(Data on element and text locations)
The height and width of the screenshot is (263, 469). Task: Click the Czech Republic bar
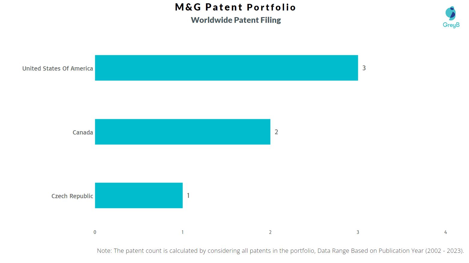[x=139, y=195]
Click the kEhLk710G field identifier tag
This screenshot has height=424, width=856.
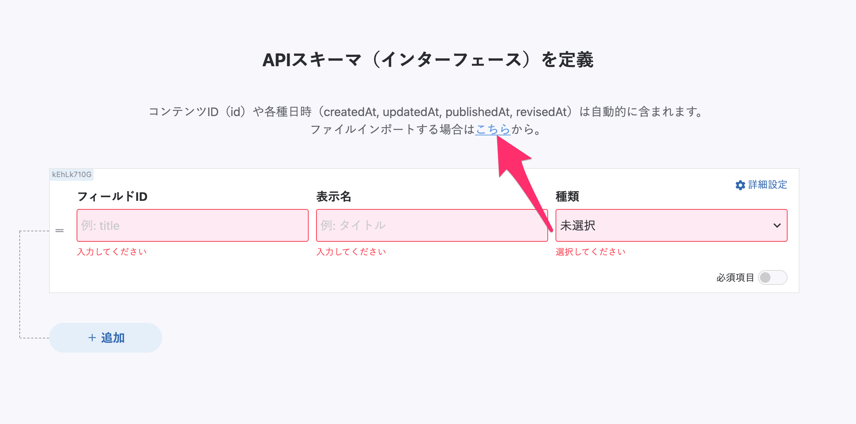click(72, 174)
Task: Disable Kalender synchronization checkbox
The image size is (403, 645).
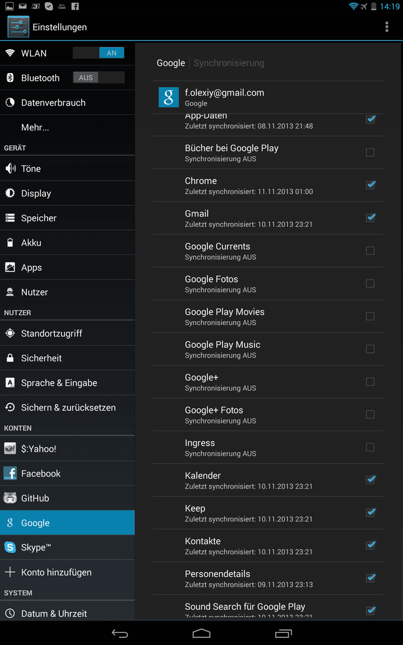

The task:
Write out all of the data above again, requests included, adding 57 to every coordinate in the answers. Leave the pictures out.

Result of this exercise:
The height and width of the screenshot is (263, 469). Task: Click the Czech Republic bar
[x=196, y=252]
Click the kEhLk710G field identifier tag
This screenshot has height=424, width=856.
click(129, 231)
Task: Disable Kalender synchronization checkbox
The image size is (403, 645).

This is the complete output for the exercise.